* Task instructions
Would you please transcribe, exactly as written, the lines of the entries below starting at the one that holds "Cars (242, 1885)" and ending at the one that holds "99 Local Business.", both included?
=== Given records ===
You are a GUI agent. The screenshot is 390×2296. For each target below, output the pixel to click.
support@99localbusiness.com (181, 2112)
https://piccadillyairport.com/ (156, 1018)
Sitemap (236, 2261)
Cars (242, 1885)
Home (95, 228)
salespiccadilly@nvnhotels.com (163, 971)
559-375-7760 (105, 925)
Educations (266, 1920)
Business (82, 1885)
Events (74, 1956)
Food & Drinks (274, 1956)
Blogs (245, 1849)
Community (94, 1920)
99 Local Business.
===
=== Given records ===
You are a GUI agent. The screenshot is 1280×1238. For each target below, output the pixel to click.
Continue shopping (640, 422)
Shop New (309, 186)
===
=== Given records ===
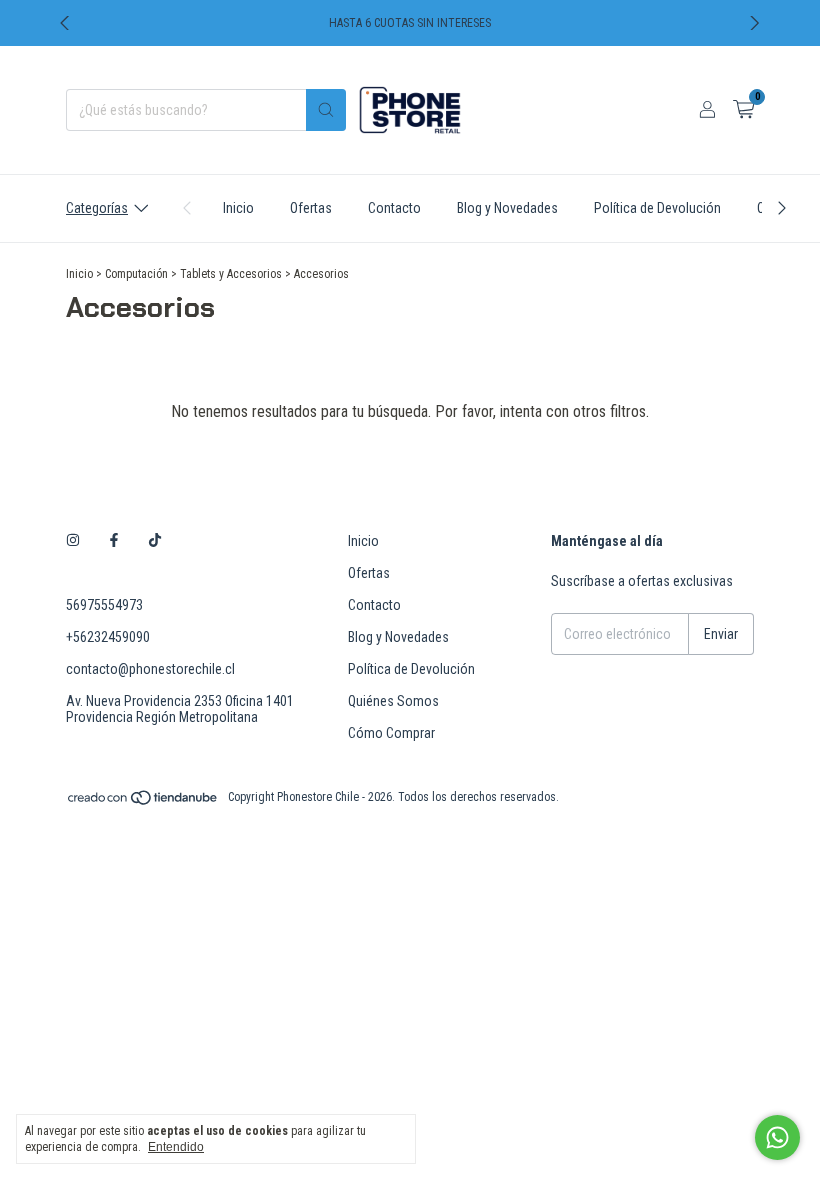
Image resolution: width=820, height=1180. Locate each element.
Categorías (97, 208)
===
* Result of this task
Cars (242, 1885)
Home (95, 228)
salespiccadilly@nvnhotels.com (163, 971)
559-375-7760 (105, 925)
Educations (266, 1920)
Business (82, 1885)
Events (74, 1956)
Food & Drinks (274, 1956)
Blogs (245, 1849)
Community (94, 1920)
99 Local Business.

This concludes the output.